:: Things to do ::
(a) Reproduce word for word the part of the blog post that begins at the words "Whether or not" and stops after "it. THANK YOU.".
(b) Summarize the blog post in two sentences.
(c) In the blog post, about what share of In the Middle does the writer say sails right over their head?

:: Exercise text ::
#####
Things Medieval, Muddled, and Anonymous
You know, I'm the first to admit that about 85% of In the Middle sails right over my head— and it's not because I'm uninterested, or completely uninformed about medieval studies and theory. I suspect my estrangement is partly because I'm very literal and philologically minded; partly it's a difference in our approach to texts. I am, however, positive about two things.
Whether or not I can follow the arguments and discussions of In the Middle, I am very much aware that the ItM coterie actively mentor graduate students; that they reach out and encourage and engage and include graduate students in their blog and in person at conferences. The other thing I am certain about is that both Eileen Joy and Jeffrey Cohen practice scholarship with not only zeal, but with active, even infectious, joy in the pursuit of scholarship, in text, in learning and in teaching.
I really don't see any mentoring, any joy, or any value in the exceedingly impenetrable and downright malicious attack blog. It serves no purpose beyond malice, and byte wankery.

5 Comments:
That is very high praise indeed, Lisa, and I will try my very best to live up to it. THANK YOU.
I don't read "In the Middle" or "In the Medieval Muddle" -- not my cup of tea. But I do read Digital Medievalist! Unfortunately, I think there might be something wrong with your feed. If not for Unlocked Wordhoard, I'd still think you hadn't written anything since the July 5th "Medieval Outreach and Social Networking".
Thank you, Lisa, both for your honesty and for your affirmation.
Wil I've done some behind the scenes tinkering; both RSS feeds should work; either http://digitalmedievalist.com/news/blogger_rss.xml
http://digitalmedievalist.com/news/rss.xml
They're identical in content, and thanks to you and Scott Nokes to the heads up.
I suspect that there may be something intrinsic to medieval studies/history that brings out people's unpleasantly argumentative sides.
#####
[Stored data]
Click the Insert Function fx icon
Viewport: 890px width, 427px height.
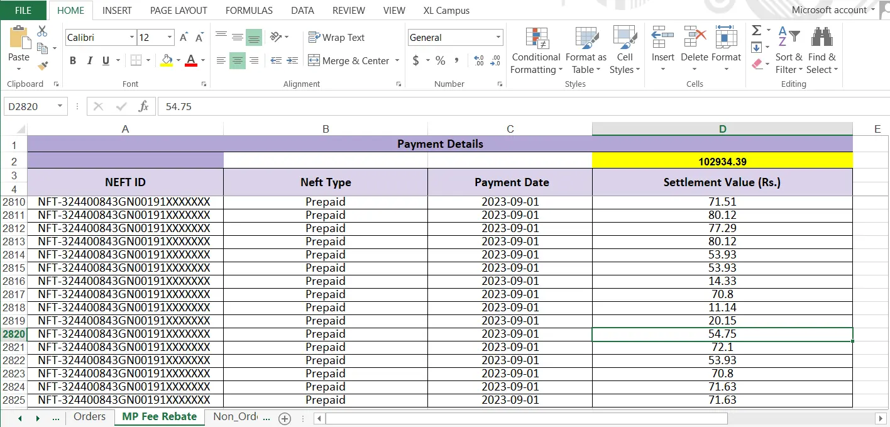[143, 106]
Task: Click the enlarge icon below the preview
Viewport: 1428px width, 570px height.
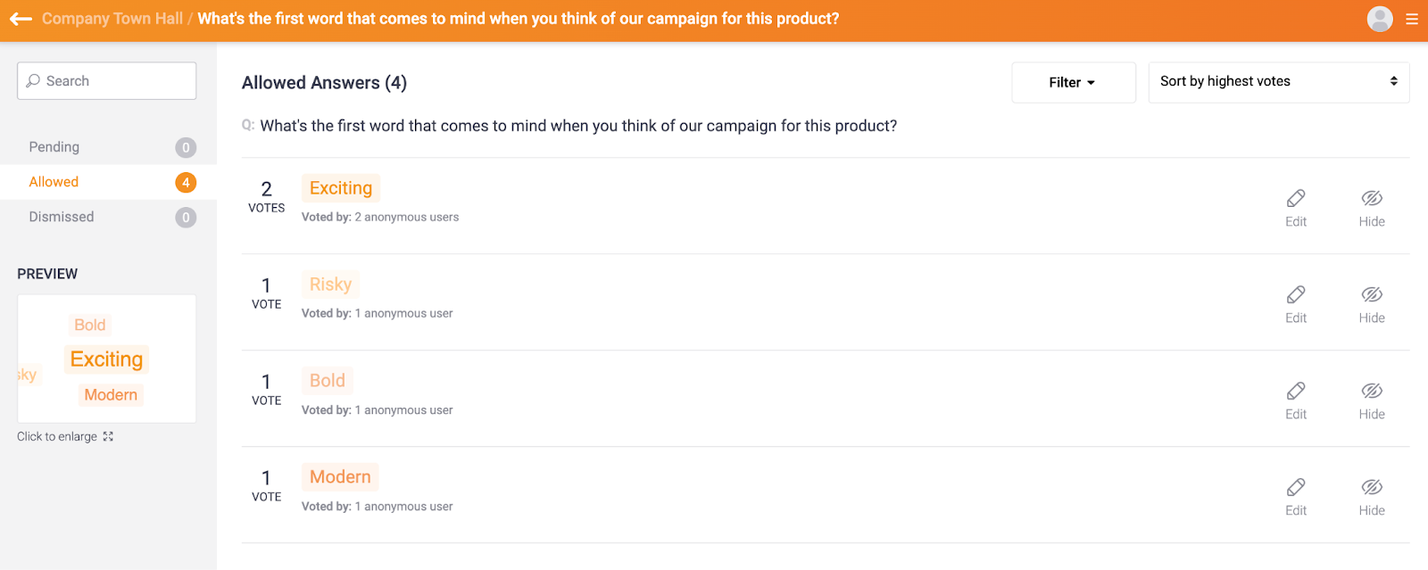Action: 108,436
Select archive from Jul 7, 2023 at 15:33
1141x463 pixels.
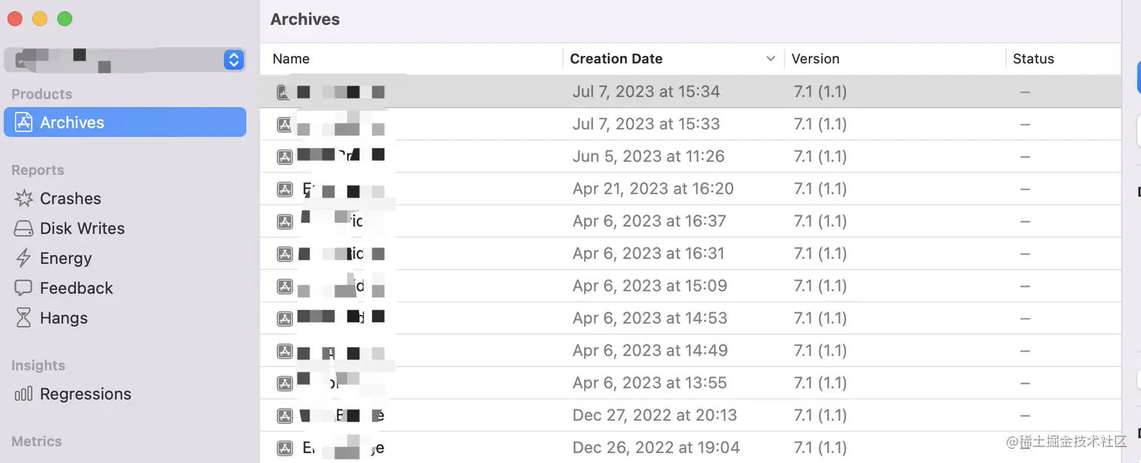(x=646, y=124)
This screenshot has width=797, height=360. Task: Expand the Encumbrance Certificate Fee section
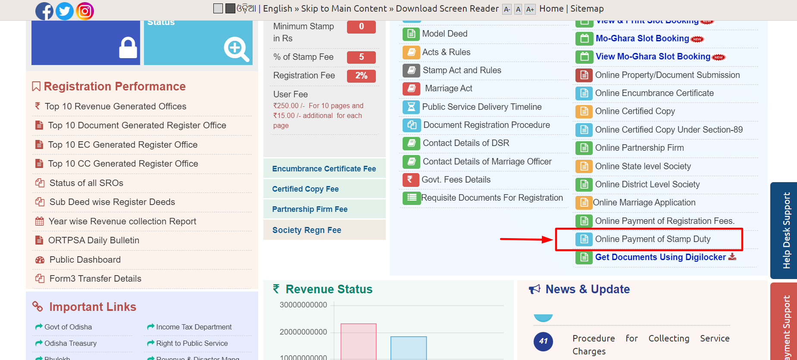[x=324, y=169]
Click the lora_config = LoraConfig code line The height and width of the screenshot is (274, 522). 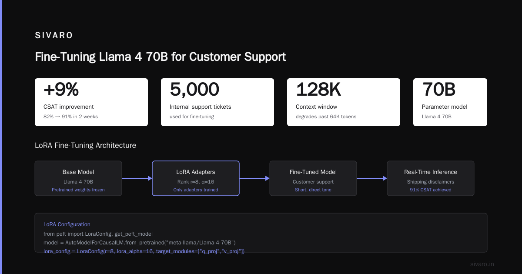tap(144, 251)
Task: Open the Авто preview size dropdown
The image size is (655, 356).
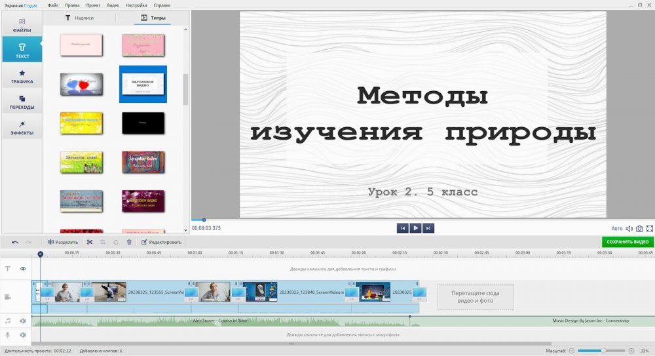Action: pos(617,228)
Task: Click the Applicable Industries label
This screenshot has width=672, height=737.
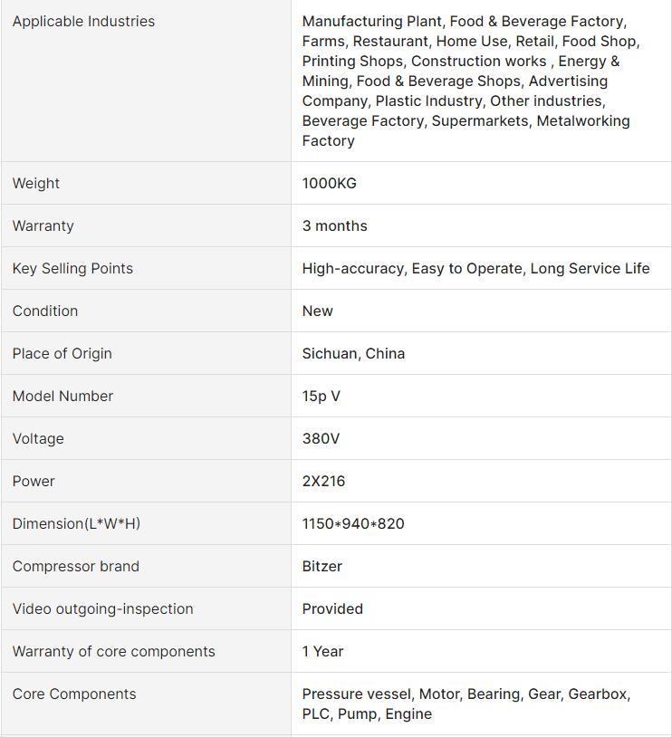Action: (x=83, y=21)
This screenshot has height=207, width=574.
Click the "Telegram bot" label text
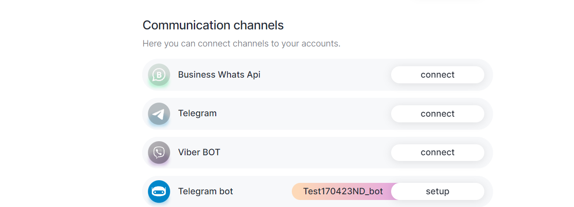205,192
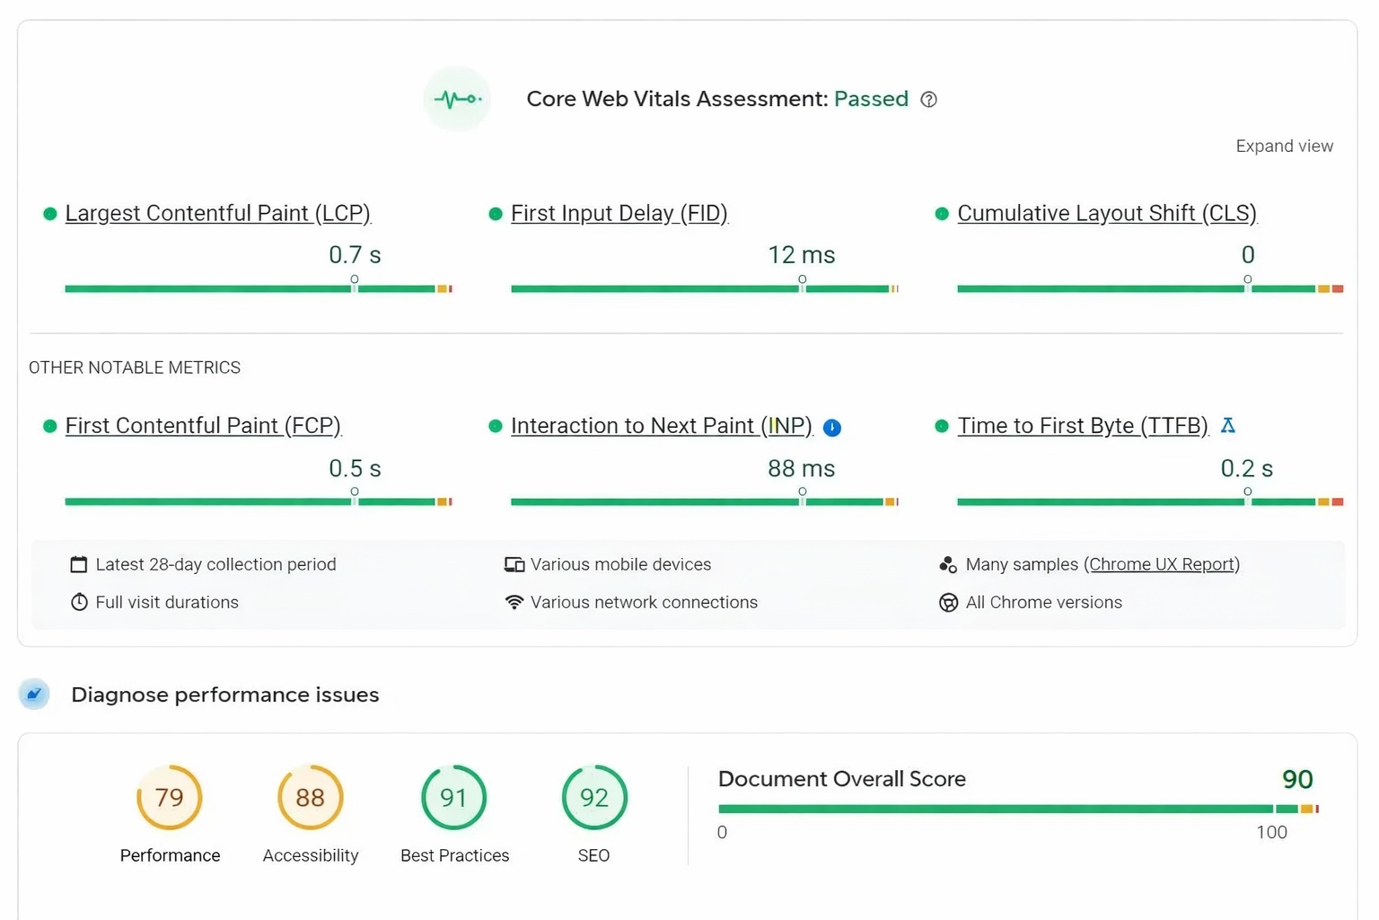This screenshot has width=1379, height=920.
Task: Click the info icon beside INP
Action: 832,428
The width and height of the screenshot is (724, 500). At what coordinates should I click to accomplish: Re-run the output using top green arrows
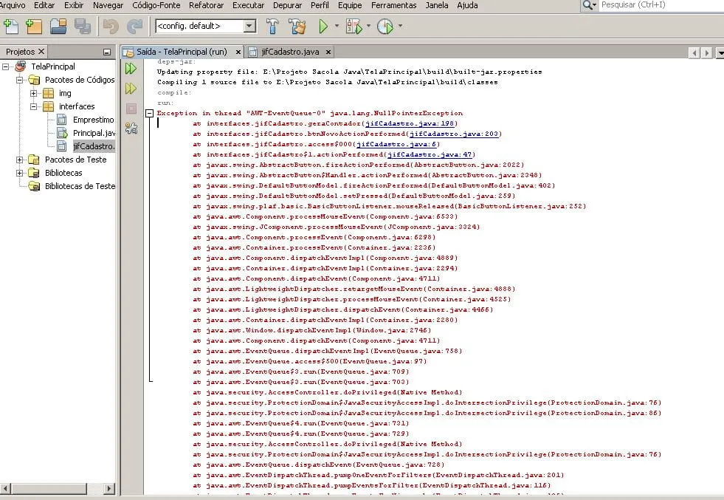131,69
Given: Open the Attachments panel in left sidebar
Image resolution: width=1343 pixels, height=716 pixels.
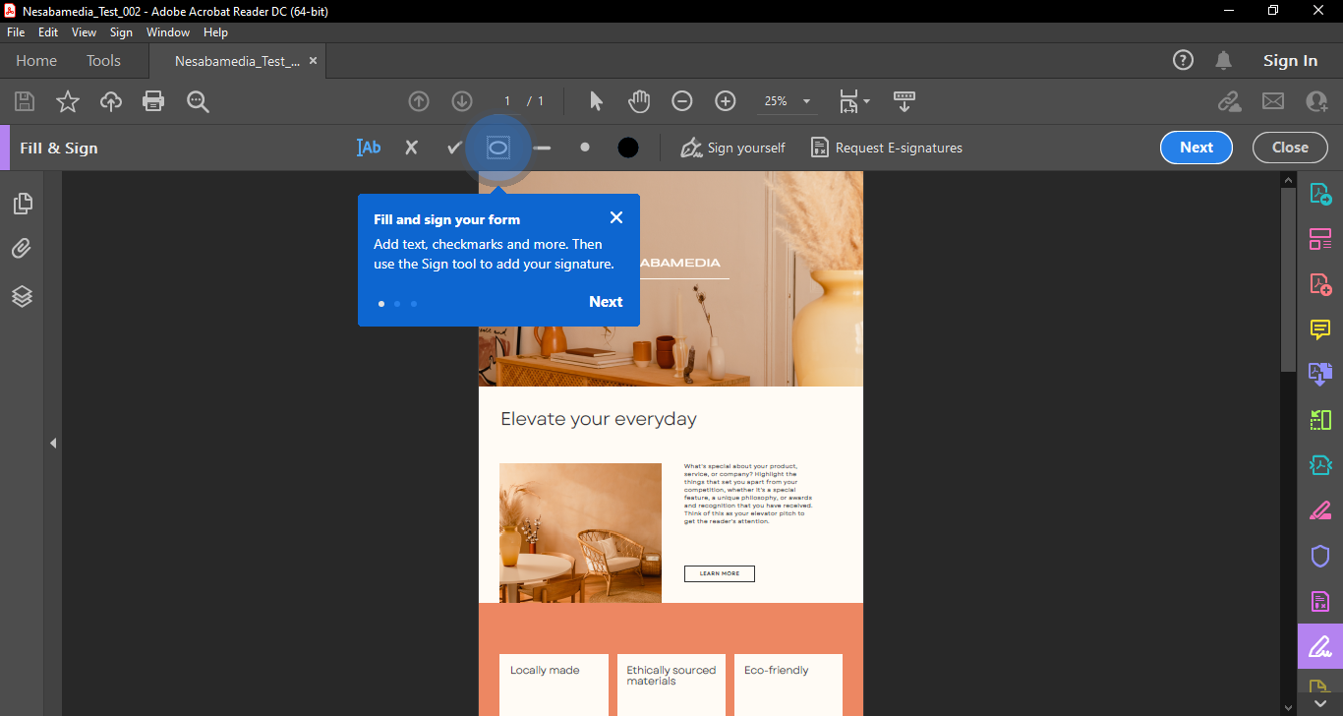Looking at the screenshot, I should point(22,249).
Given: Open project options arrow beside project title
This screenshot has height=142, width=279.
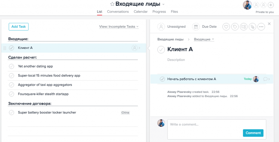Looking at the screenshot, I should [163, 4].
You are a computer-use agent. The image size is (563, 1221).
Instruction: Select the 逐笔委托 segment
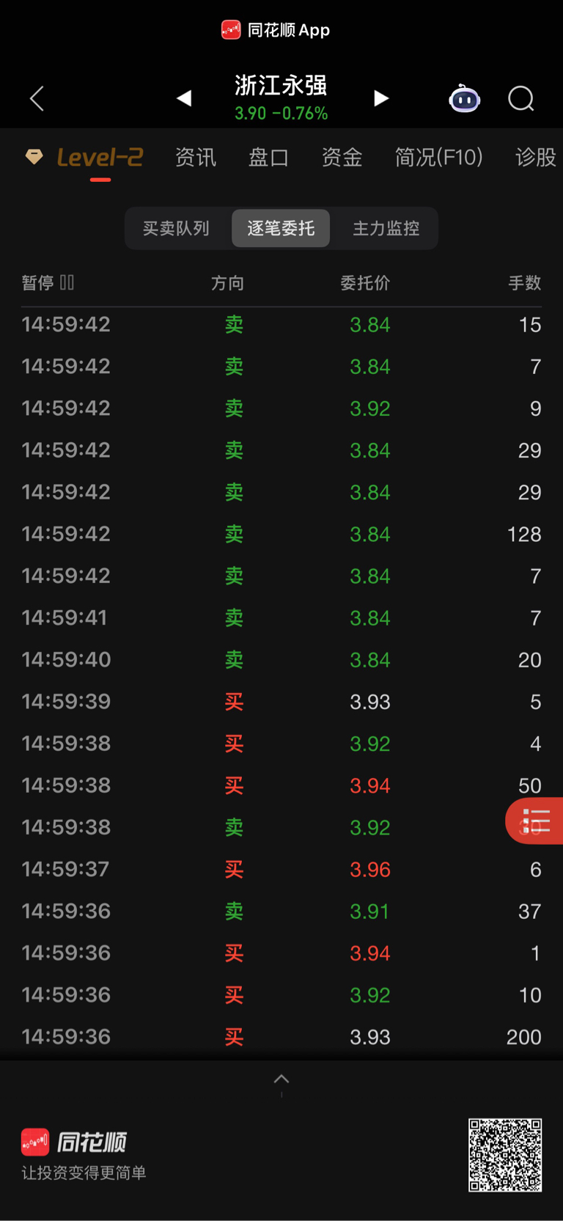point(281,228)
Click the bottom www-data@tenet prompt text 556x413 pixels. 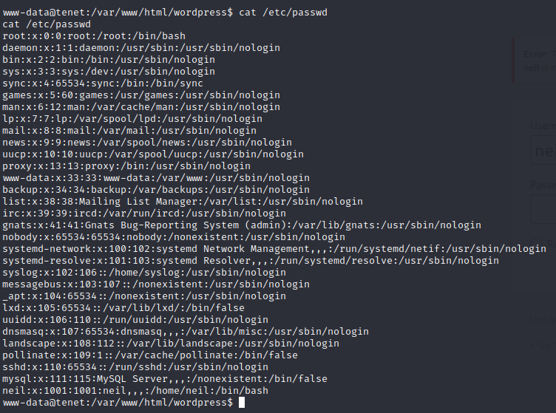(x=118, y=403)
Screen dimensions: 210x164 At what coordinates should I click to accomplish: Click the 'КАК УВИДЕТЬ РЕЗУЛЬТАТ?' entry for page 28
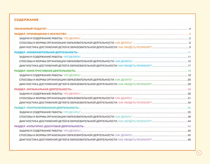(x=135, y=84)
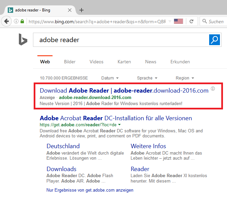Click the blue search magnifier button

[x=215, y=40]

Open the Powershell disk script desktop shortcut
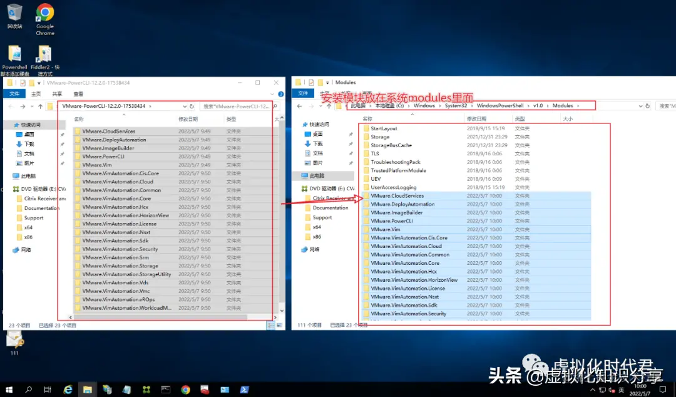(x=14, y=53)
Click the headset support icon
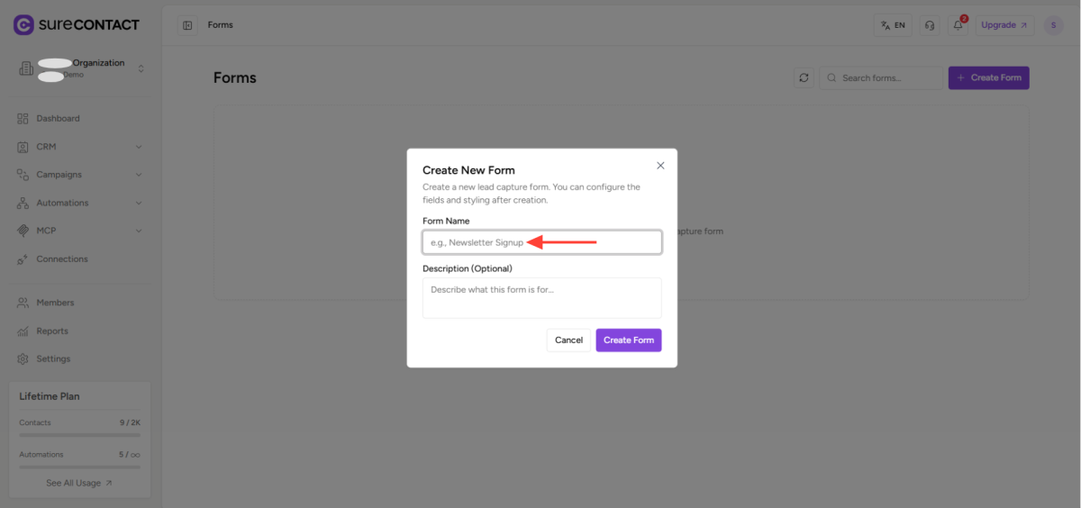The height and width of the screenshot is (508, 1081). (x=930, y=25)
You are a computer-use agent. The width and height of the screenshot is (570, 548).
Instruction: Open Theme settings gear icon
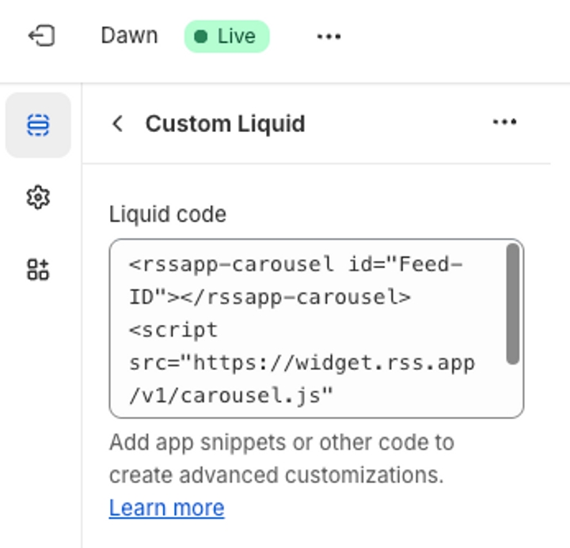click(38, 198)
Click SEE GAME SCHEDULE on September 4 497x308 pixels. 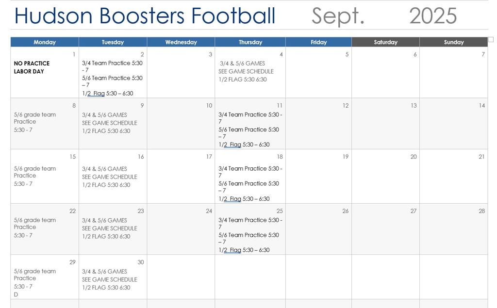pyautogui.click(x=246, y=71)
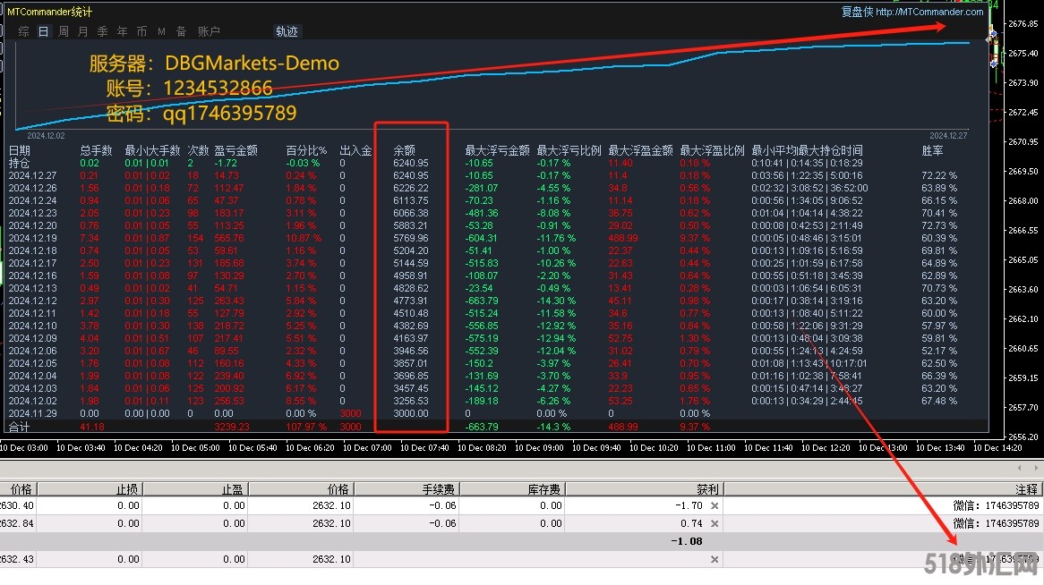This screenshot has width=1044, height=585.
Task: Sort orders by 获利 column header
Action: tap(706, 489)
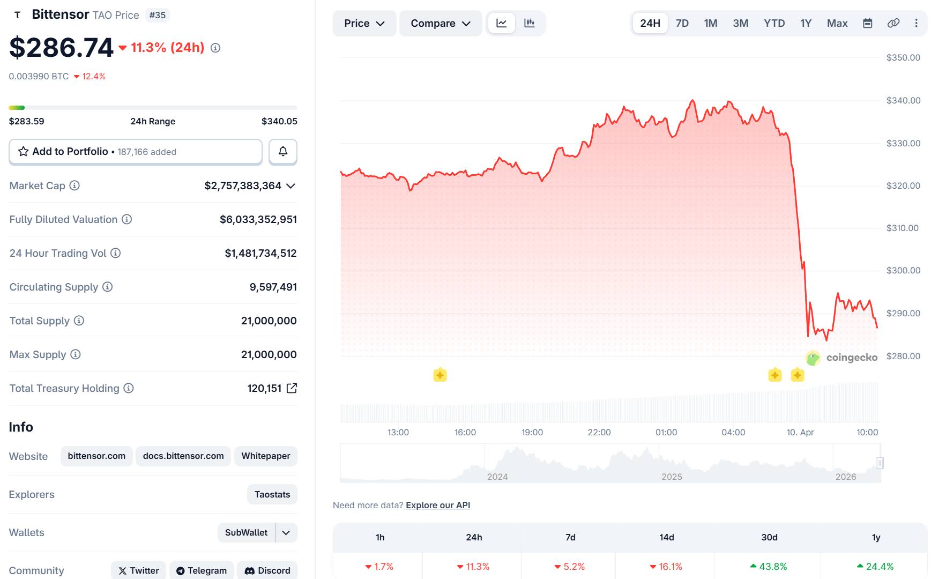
#####
:: Results by task ::
(a)
Whether or not I can follow the arguments and discussions of In the Middle, I am very much aware that the ItM coterie actively mentor graduate students; that they reach out and encourage and engage and include graduate students in their blog and in person at conferences. The other thing I am certain about is that both Eileen Joy and Jeffrey Cohen practice scholarship with not only zeal, but with active, even infectious, joy in the pursuit of scholarship, in text, in learning and in teaching.
I really don't see any mentoring, any joy, or any value in the exceedingly impenetrable and downright malicious attack blog. It serves no purpose beyond malice, and byte wankery.

5 Comments:
That is very high praise indeed, Lisa, and I will try my very best to live up to it. THANK YOU.

(b) The writer admits that most of In the Middle goes over their head but is sure that its coterie actively mentors graduate students and that Eileen Joy and Jeffrey Cohen pursue scholarship with zeal and joy. By contrast, the writer sees no mentoring, joy, or value in the attack blog, which serves no purpose beyond malice.

(c) About 85%.